If you’re alert and pay attention to the calendar, there’s lots of great music around—and much of it is free! I would have gone to even more long-form events—very sorry to have missed the Oldtone Festival this year—but COVID reared its ugly head.
But both before and after getting the virus I saw three fine shows, detailed here.
I never miss an opportunity to see Bill and the Belles, a unique country music ensemble, now a trio consisting of singer/songwriter/musical historian Kris Truelsen on guitar, fiddler Kalia Yeagle and banjo/banjo-uke player Aidan VanSuetendael. On August 2, they were at the Levitt Pavilion in Westport—free! The venue has 60 free shows a year.
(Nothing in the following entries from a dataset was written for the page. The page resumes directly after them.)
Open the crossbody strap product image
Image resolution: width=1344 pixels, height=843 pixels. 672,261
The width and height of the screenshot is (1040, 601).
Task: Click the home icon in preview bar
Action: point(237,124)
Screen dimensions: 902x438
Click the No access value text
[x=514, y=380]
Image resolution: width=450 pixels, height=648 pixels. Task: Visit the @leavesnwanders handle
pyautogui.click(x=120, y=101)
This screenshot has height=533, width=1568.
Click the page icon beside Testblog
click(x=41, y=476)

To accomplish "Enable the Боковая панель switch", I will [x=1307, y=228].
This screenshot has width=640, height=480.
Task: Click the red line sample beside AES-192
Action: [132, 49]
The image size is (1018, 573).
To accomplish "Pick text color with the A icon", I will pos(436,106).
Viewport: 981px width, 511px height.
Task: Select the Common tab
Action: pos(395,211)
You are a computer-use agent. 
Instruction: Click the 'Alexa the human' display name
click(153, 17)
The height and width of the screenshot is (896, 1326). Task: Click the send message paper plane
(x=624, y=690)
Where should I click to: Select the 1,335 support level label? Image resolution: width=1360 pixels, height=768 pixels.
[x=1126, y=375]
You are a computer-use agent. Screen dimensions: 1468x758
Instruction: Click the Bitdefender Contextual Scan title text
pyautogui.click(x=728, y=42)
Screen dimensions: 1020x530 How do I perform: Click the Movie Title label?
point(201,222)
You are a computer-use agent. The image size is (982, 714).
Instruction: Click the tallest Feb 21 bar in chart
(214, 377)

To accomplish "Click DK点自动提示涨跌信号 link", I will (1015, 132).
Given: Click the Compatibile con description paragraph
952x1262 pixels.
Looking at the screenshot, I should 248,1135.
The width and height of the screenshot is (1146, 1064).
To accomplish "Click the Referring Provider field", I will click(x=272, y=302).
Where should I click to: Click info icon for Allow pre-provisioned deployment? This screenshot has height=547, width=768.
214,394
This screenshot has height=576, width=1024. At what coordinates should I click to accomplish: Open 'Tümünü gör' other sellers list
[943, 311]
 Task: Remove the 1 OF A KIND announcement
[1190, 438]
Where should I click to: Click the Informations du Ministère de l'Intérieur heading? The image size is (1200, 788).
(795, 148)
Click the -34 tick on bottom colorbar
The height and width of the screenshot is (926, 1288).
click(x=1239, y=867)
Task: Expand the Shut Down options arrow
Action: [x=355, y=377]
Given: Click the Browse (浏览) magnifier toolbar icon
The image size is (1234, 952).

Truelsen is a scholar of early country music, and hosts shows at Radio Bristol—based at the Birthplace of Country Music Museum in Bristol, Tennessee. He and the band are also the hosts of Farm and Fun Time, a television show that celebrates the music and agricultural heritage of the South. It’s been on PBS stations in just the Southeast, but it’s going nationwide—stay tuned for more information.
Ridgefield, Connecticut is home to the (also free) CHIRP concerts, a creation of the redoubtable Barbara Manners—who has excellent taste in music. A lot of the shows are on Tuesdays, when I have my WPKN show, so I don’t get to as many shows as I’d like. But I did make it to see Slade Cleaves—on my birthday, August 4.

Slaid Cleaves.
Slade is an heir of Merle Haggard, if the latter played at folk venues. He celebrates the working-class blues. He writes devastating songs, often set in bars, about despair. “I’m not an innovator. I’m more of a keeper of the flame,” he says. Here’s a bit of the lyrics of “Broke Down”:
Sherry had a pawn shop band of gold
A sink full of dishes and a love grown cold
Along came a boy, pretty as the devil
She took his hand, the whole thing unraveled
There’s no turnin’ round, it’s broke down
Billy took the ring, jammed it in his pocket
Drove down town and tried to hock it
Down at the bottom of Lake Pontchartrain
There’s a love note carved inside a wedding ring
Here’s the video:
I also went to an excellent jazz show at the Torrington Historical Society. In the garden of an old mansion, we listened to a one-off group consisting of leader Adam Nussbaum (a Connecticut native) on drums, saxophonist Jerry Bergonzi, Larry Ham on piano and Dave Santoro on bass. They played one standard—“Alone Together”—and then mostly Santoro’s tunes.

Nussbaum and Bergonzi are old friends, and both celebrated jazz musicians. They both played with consummate authority. Nussbaum—who’s on hundreds of records—is a fount of energy, and Bergonzi creates his own thing from the legacies of bebop, post-bop and swing. It was fun. Pianist Ham was perhaps a bit subdued for the company but he really added to the ballads.
Bergonzi will be on my WPKN radio show August 23 at 9 p.m.

And finally I saw, August 14, Tatiana Eva-Marie and her Avalon Jazz Band, again at Levitt Pavilion. Fascinating band, channeling the music of Django Reinhardt, but with Eva-Marie adding vocals and her own lyrics to a lot of the tunes. Mostly, she sang in French (she is originally from Switzerland, now in Brooklyn) but English for songs like Irving Berlin’s “Russian Lullaby” and the Gershwins’ “Lady be Good.”
She’s a fine, expressive singer and a lively MC who acts out her songs with spirited hand gestures. And the band was stellar—Dan Rosenbloom was on accordion and Dennis Pol (who has his own acoustic quartet) on guitar. Berklee grad Seoyeon Im was on violin (Stephane Grappelli’s part) and she was superb, as was bassist Wallace Stelzer. It was the first time Eva-Marie has played with Im, but you’d never know. More will be heard from her. Here’s Tatiana with a completely different band–she gets around:
Paul is a fine guitarist, but comes out of more modern players like Wes Montgomery as much as Django himself. No harm done there. Classics such as “Nuages” and “Djangology” were played, as well as obscurities such as “Sweet Chorus”—now with new lyrics.
Eva-Marie is soon to appear in a new movie, Swing Rendez-Vous, which she co-wrote with French director Gérome Barry. It’s coming out in February 2023. So she and Truelsen have something in common—they do well on screen.